Dataset extract >>
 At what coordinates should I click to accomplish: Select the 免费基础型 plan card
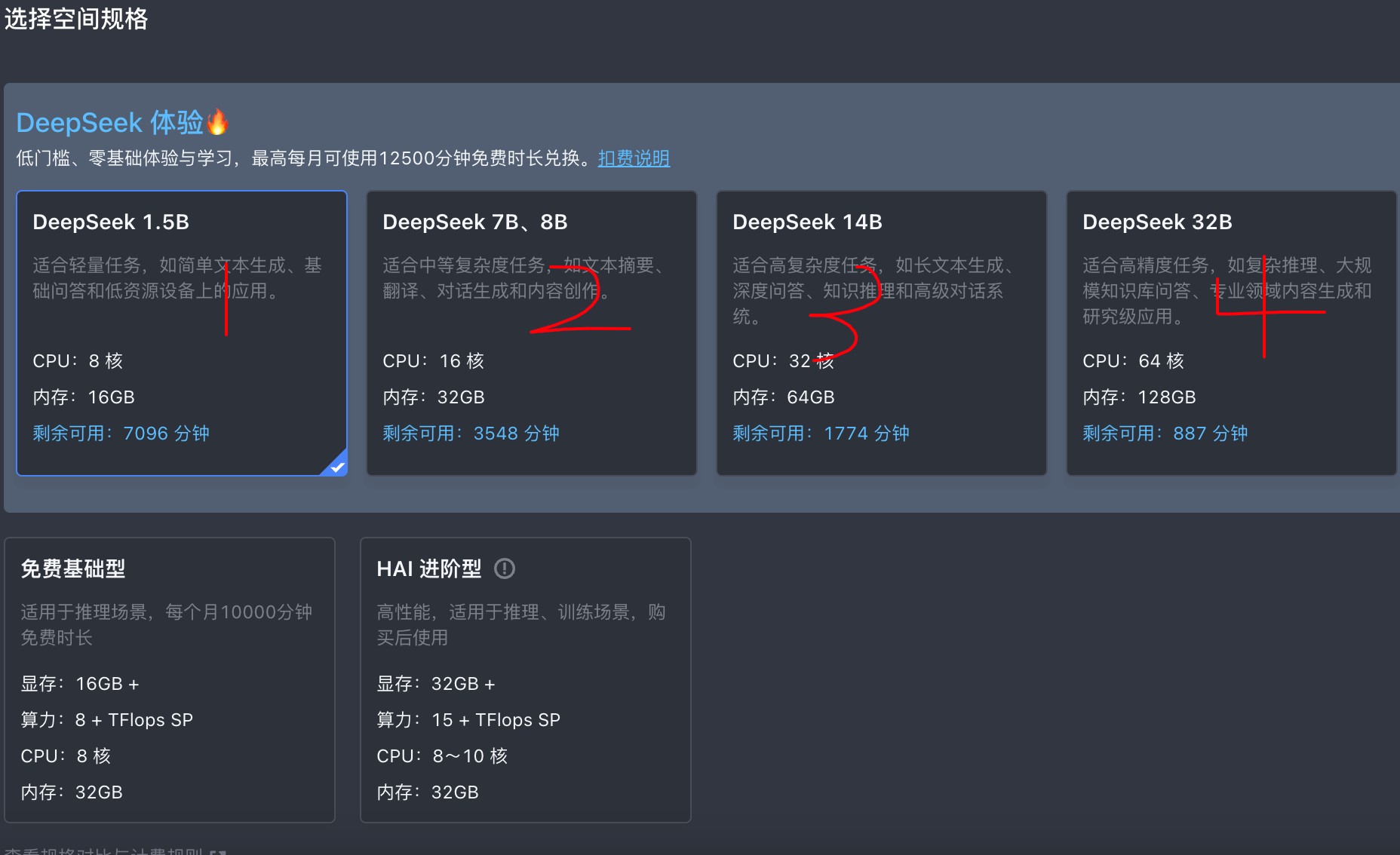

--

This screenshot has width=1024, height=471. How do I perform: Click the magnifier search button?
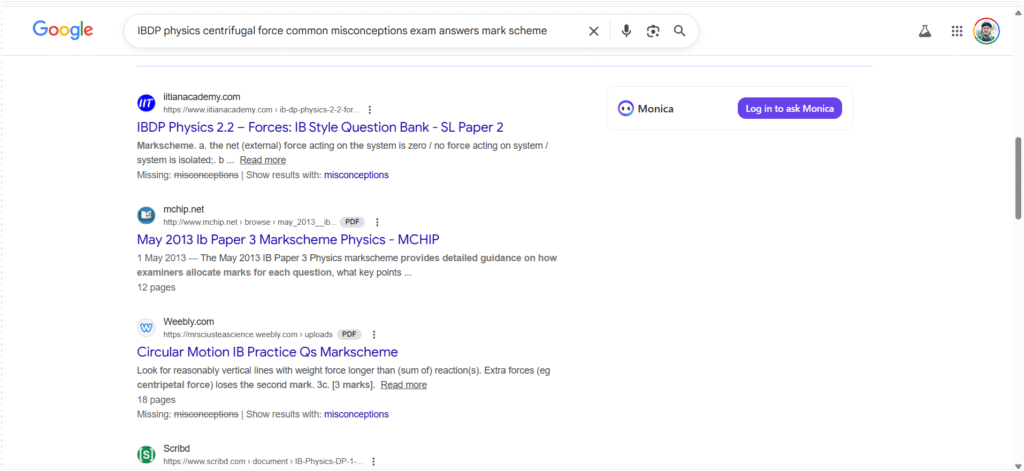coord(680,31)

---

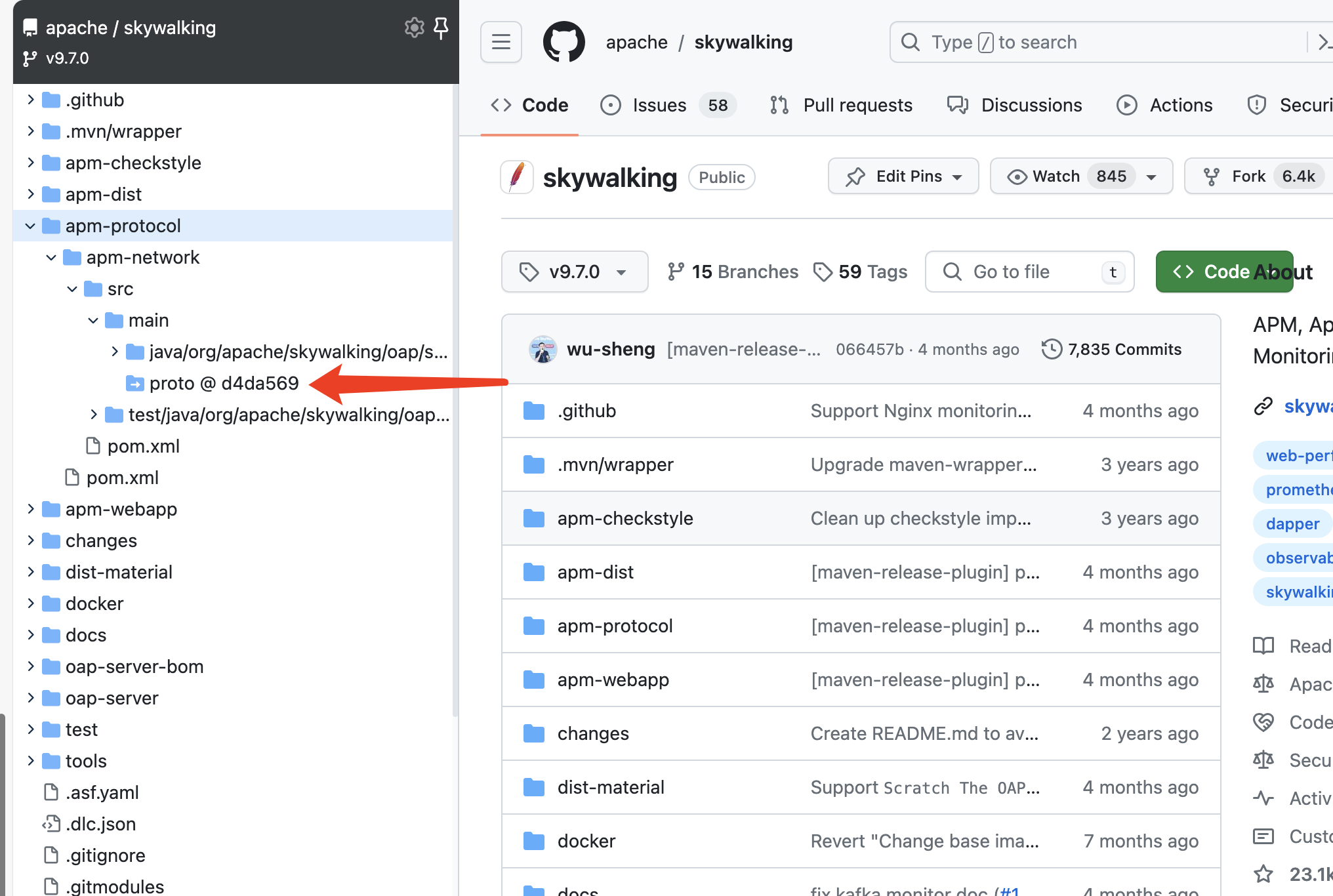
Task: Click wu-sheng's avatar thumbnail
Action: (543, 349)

What is expected >> Format the entries from the line with "This screenshot has" up to and including the line with "coord(680,31)" as a two-column CSV with the columns entry_text and coordinates. Give one row per entry, with each value in a single quoted field and line breaks replaced by spaces, and leave out the pictures.

The reply >>
entry_text,coordinates
"This screenshot has width=1024, height=471. How do I perform: Click the magnifier search button?","coord(680,31)"